━━ Input data
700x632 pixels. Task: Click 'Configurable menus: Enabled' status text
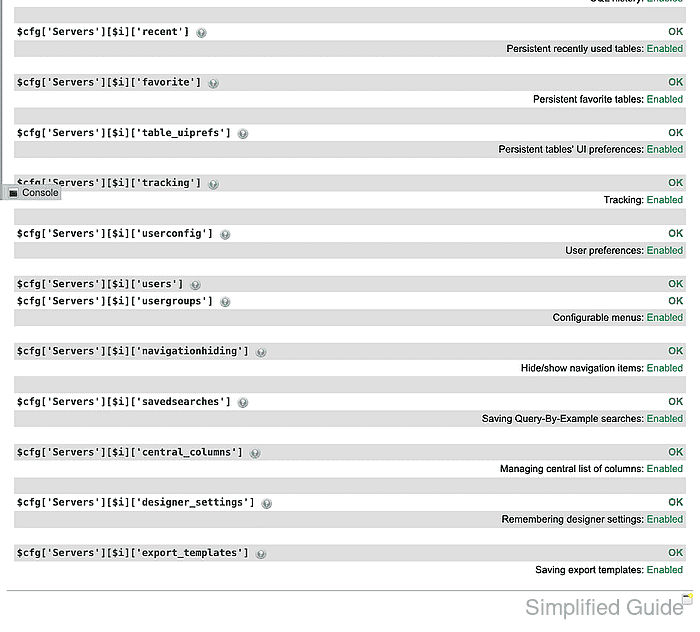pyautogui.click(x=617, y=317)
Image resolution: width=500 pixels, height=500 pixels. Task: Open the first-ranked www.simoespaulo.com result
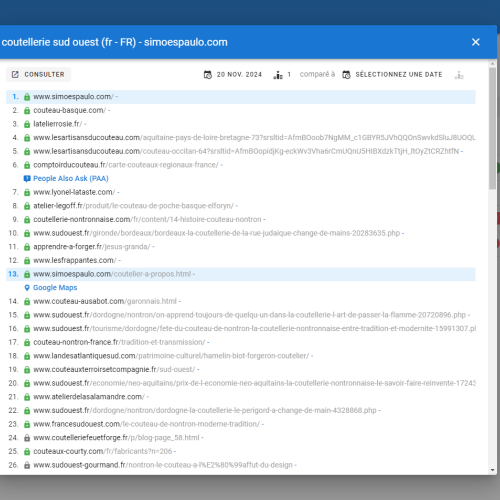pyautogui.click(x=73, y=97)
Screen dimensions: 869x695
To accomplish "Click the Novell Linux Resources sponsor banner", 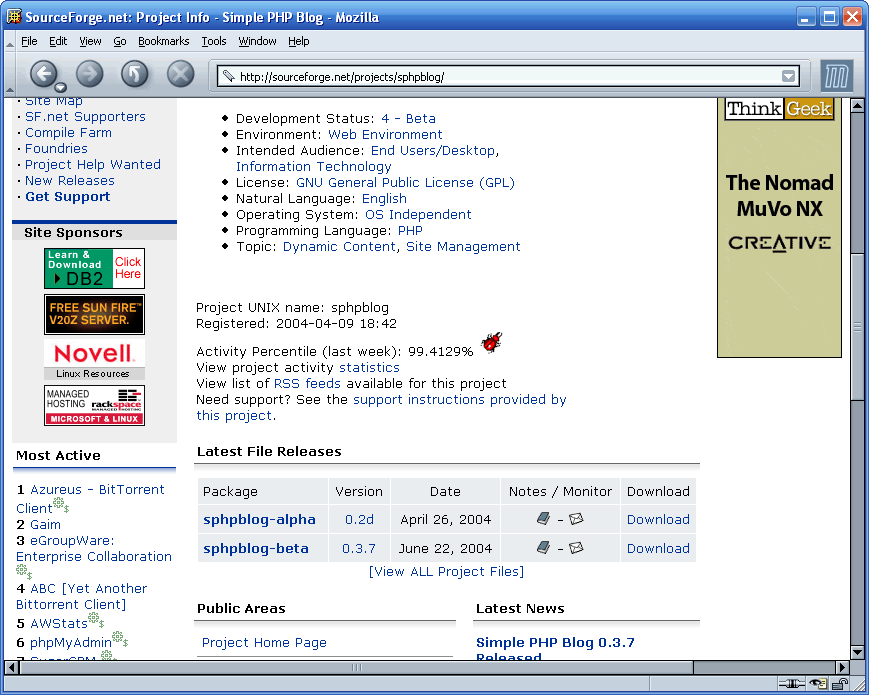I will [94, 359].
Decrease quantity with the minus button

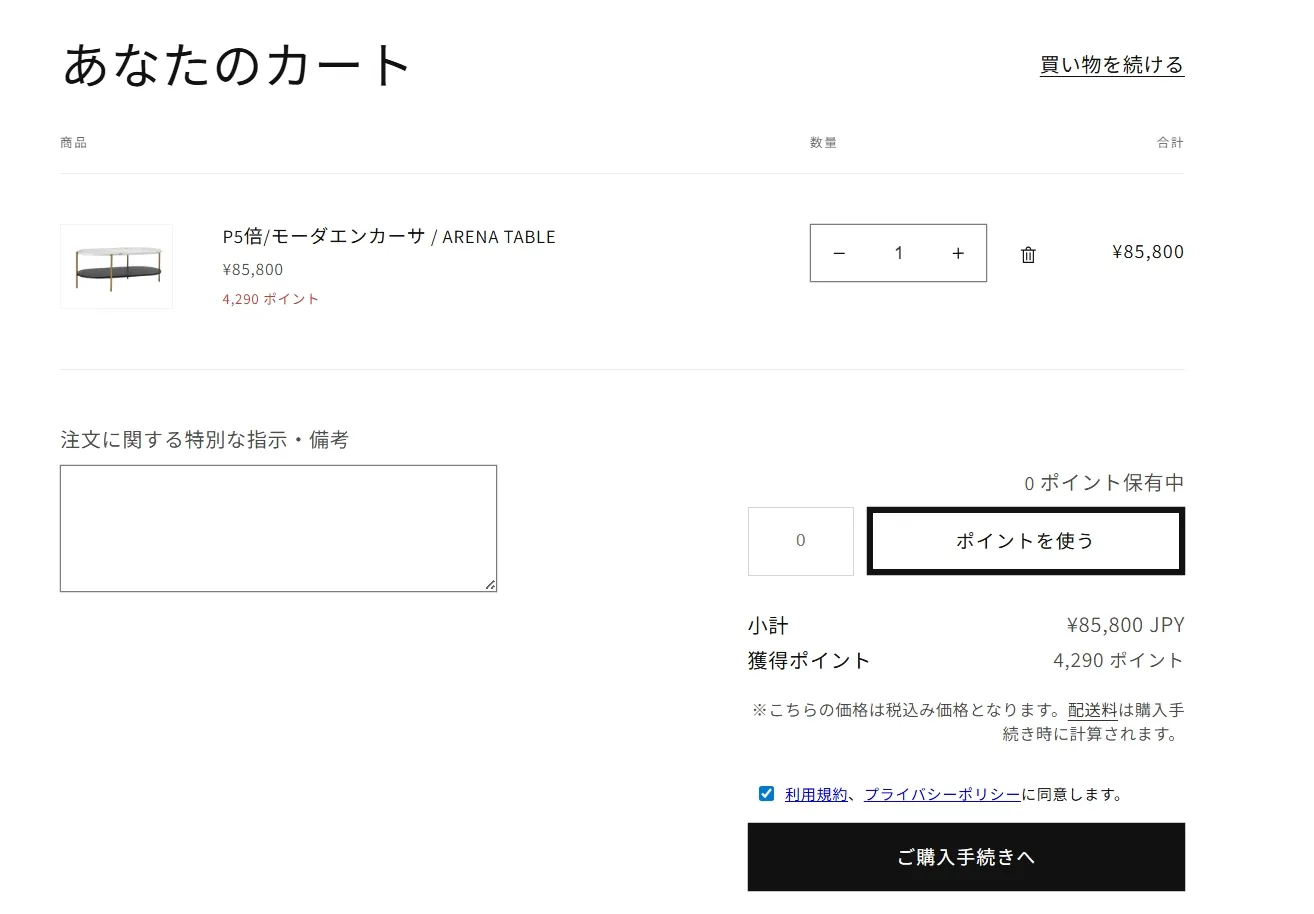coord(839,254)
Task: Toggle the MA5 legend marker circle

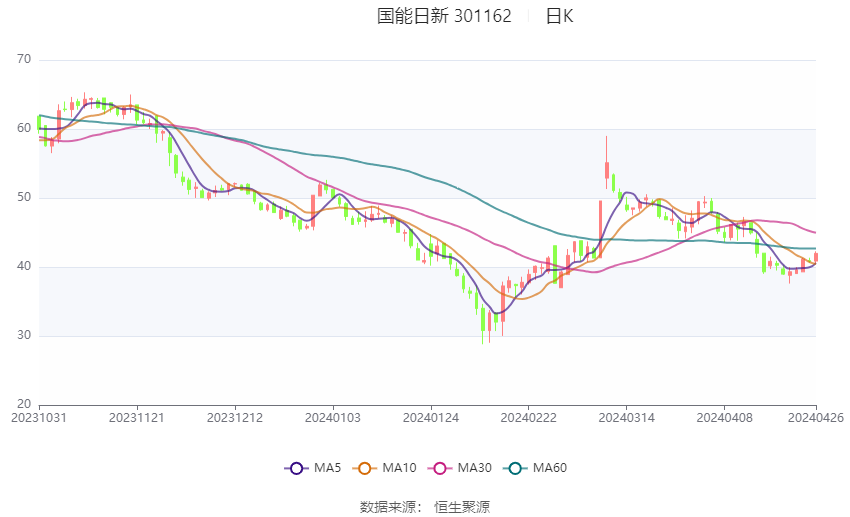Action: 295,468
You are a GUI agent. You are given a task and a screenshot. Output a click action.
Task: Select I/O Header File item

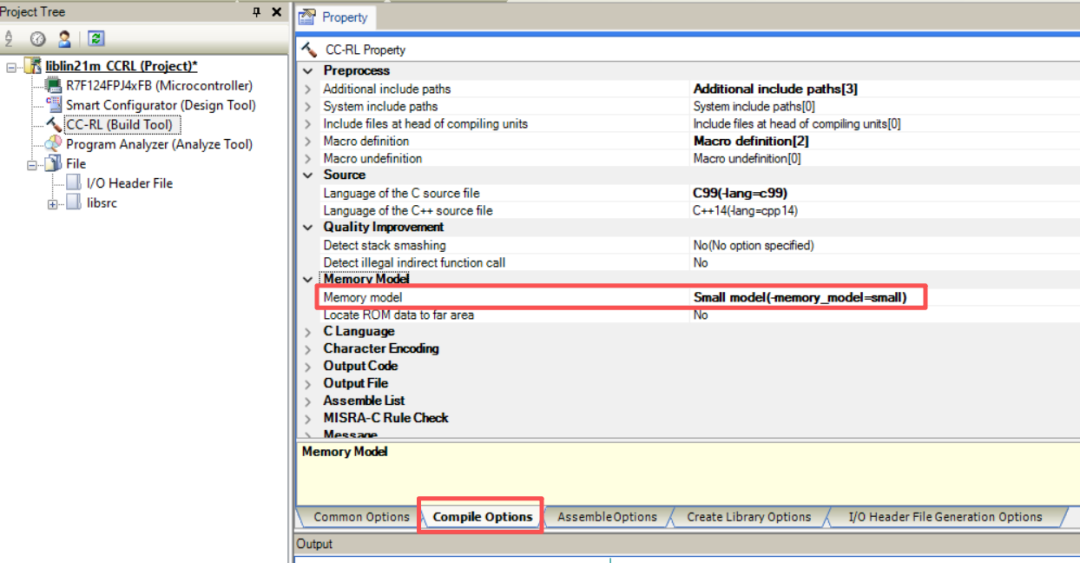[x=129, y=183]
━━━━
What you should do:
Once you find the line containing "You are a GUI", retype it and every line after it through the last line of the records above, exactly. Add nothing else, and leave out the pictures.

Solved problem:
You are a GUI agent. You are given a task and a screenshot. Output a click action.
Task: Select I/O Header File item

[x=129, y=183]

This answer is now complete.